# Is my canon camera a counterfeit. help!



## skatephoto (Nov 20, 2003)

i am probably just being paranoid but i wanted to asked someone if my canon eos 7E camera is one of those conterfiet canon cameras going around.  I justed  recieved my camera from a person on ebay.  The camera is in perfect condition but when i was reading over the manual i found that the camera didnt have the date and time screen on the back of the camera along with the two mode buttons.  I tried to find out on the internet but all the 7E i found had the screen and the mode buttons.  Maybe its just a different model but when i read that article on all the fake canon products going around i got real scared. if you have any idea please let me no so i can sleep at night. thanks


----------



## simnine (Nov 20, 2003)

Often, companies will make guides that cover several different models. Some of the features may not apply to your model. I wouldn't freak out too much.

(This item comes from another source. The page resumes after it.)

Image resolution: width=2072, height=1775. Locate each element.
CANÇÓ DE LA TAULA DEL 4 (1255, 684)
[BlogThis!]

What I have come across alot on the internet is people trying to sell the grey market version of the camera. What this means is the camera is produced for distribution in another country. They do not carry a warranty in the USA. If they have text menus, they may be in a language you do not understand. If your camera is digital, it may support PAL video format instead of the NTSC format used in the states (this is only applicable if yu are plugging the camera into your TV to display images).

It is still the same camera basically.


----------



## oriecat (Nov 20, 2003)

Does it have a serial#?  If so, just call and ask em.


----------



## steve817 (Nov 29, 2003)

I have an Elan 7E also. The instruction manual also covers a model called the Elan 7QD you probably don't have. QD stands for quartz date.
Not a feature I would want myself.

Steve


----------